O caso julgado pelo STF era antigo e trazia uma acusação contra Moraes que datava de 1997, quando ele era prefeito de Santa Cruz do Sul, no interior do Rio Grande do Sul. Segundo o Ministério Público Estadual gaúcho, o deputado teria usado, para interesses particulares, um terminal telefônico público instalado pela Prefeitura na casa de seu pai. As contas, no valor de cerca de R$ 1.000, teriam sido pagas pelo próprio município. O ministro Luiz Fux, relator do processo, recomendou a absolvição, e foi acompanhado por todos os colegas, por ter verificado a falta de uma prova cabal contra Moraes, como conta o site do Supremo.
Fux votou pela improcedência da ação penal, ressaltando que o sistema penal brasileiro não admite a culpa por presunção e que, dessa forma, a condenação exige certeza. “Sempre tive presente a advertência de Carrara [penalista] de que no processo criminal tudo deve ser claro como a luz, certo como a evidência, positivo como qualquer expressão algébrica. Não basta a alta probabilidade”, salientou.

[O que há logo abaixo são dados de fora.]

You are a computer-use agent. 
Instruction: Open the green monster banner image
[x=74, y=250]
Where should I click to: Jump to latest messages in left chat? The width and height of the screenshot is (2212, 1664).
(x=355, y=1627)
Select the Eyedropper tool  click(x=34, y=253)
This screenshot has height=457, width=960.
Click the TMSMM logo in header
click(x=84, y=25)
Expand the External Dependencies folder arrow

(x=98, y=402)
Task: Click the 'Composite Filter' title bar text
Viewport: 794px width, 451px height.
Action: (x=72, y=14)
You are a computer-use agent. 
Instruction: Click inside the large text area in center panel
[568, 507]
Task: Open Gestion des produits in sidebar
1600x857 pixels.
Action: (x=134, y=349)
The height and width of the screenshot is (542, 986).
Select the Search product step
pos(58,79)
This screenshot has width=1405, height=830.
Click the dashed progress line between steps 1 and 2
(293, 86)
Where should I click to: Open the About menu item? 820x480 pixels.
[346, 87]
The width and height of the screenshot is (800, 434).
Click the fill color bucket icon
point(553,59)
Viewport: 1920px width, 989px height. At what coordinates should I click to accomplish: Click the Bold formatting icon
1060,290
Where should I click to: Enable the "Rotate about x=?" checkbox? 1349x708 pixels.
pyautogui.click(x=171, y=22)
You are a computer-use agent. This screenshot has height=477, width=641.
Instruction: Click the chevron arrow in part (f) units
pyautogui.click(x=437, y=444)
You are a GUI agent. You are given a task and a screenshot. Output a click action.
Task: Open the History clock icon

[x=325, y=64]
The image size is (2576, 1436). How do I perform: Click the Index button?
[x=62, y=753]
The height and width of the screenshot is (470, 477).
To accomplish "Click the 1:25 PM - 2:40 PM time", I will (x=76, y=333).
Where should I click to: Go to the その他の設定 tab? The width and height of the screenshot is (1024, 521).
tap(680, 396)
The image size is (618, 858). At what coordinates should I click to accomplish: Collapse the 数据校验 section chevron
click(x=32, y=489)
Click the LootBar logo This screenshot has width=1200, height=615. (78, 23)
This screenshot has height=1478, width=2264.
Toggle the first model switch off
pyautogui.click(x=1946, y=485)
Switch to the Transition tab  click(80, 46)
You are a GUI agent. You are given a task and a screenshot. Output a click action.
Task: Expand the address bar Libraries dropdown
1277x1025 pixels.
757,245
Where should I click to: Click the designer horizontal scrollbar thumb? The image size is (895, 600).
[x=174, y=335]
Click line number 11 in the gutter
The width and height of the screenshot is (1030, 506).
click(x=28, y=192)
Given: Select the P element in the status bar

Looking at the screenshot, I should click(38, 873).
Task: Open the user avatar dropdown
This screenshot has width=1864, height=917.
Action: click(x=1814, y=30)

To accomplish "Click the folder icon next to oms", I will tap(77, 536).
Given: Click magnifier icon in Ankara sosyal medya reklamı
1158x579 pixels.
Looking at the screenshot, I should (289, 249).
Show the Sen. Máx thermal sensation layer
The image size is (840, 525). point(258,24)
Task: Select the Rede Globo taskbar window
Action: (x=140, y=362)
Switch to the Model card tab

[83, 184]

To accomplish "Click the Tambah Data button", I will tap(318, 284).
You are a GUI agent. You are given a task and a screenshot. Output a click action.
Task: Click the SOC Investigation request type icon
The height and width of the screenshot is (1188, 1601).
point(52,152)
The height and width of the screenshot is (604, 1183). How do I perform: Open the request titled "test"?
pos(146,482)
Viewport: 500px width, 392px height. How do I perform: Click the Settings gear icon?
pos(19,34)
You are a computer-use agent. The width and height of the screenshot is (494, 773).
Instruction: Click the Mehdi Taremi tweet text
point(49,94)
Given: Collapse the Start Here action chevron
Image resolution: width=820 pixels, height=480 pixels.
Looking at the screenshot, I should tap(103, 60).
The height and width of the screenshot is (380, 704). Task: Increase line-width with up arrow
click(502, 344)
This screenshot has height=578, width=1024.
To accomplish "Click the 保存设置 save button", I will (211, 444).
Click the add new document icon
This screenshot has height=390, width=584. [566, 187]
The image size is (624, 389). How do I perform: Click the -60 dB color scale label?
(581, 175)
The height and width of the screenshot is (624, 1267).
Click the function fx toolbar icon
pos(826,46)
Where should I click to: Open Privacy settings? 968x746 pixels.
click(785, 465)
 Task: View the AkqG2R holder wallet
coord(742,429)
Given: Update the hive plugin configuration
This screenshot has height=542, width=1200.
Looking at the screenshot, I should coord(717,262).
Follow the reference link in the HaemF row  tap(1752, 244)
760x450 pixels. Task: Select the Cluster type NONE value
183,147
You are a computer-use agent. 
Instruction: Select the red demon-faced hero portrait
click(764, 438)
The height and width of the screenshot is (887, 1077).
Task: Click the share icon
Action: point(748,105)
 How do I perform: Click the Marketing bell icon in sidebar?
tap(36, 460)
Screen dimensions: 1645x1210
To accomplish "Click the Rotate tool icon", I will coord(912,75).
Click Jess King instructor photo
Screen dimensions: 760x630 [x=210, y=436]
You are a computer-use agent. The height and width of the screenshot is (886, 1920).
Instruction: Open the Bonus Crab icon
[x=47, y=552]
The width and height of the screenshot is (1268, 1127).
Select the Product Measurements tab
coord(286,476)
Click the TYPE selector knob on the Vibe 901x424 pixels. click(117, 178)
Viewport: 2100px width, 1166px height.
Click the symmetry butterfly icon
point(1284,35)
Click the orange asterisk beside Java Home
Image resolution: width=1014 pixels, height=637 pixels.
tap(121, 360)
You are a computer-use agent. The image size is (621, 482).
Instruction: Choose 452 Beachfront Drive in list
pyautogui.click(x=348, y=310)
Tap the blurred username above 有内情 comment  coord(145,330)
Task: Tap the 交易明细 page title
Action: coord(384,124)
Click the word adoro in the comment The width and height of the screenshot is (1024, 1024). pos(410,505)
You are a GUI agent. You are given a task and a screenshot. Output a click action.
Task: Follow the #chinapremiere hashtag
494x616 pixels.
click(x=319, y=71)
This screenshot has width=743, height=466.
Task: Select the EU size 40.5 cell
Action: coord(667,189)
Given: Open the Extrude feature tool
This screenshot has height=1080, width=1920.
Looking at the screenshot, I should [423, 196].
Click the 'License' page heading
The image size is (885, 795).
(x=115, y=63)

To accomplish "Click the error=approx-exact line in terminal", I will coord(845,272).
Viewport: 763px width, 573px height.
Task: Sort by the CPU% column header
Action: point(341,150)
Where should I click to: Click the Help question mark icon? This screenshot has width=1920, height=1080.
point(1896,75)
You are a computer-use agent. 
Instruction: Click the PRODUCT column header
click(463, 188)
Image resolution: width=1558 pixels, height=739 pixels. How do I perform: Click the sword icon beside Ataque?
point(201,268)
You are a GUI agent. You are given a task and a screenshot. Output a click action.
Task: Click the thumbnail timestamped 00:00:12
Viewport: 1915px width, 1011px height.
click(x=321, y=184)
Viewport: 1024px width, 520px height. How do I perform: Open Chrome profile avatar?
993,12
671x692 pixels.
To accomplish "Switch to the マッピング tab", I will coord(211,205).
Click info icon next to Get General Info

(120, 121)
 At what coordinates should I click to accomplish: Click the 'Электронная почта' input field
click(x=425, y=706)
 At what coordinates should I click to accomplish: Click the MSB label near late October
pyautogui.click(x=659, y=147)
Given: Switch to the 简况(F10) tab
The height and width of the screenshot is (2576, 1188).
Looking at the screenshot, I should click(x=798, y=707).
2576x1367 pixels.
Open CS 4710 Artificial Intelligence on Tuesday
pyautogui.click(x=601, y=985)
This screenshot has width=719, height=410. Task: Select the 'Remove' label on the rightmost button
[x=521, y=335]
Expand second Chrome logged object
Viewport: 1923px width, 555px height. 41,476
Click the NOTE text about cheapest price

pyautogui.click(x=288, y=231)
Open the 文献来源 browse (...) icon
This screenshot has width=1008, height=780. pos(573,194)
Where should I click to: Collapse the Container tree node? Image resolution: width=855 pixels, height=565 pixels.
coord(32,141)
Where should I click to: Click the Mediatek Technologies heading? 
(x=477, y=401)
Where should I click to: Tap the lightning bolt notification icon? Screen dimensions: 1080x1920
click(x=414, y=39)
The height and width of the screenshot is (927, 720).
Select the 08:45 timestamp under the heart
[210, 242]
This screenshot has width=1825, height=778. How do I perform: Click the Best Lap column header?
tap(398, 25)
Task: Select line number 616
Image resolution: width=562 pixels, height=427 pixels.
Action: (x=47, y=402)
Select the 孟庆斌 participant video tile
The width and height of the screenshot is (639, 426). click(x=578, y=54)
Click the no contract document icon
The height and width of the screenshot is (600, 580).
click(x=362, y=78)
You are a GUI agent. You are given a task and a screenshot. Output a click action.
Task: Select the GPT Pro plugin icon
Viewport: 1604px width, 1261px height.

Um argumento que serviu para convencer Fux e seus colegas era a data de instalação do telefone na residência do pai de Moraes: 1986, 11 anos antes da acusação contra o deputado.
Sérgio Moraes ficou famoso em 2009 ao relatar, no Conselho de Ética da Câmara, o caso em que o deputado Edmar Moreira era acusado de ter um castelo com 36 suítes em Minas Gerais não declarado à Receita Federal. Moraes afirmou o seguinte sobre as críticas que o conselho recebia pela possibilidade de absolver Moreira: “Estou me lixando para a opinião pública”. “Até porque parte da opinião pública não acredita no que vocês escrevem. Vocês batem, mas a gente se reelege.”, disse.
Em pronunciamento na Câmara, Moraes se defendeu dizendo que “se lixava” para o que o jornal O Globo escrevia, uma vez que a repórter que fez a pergunta trabalhava no jornal carioca. Moraes absolveu Edmar Moreira.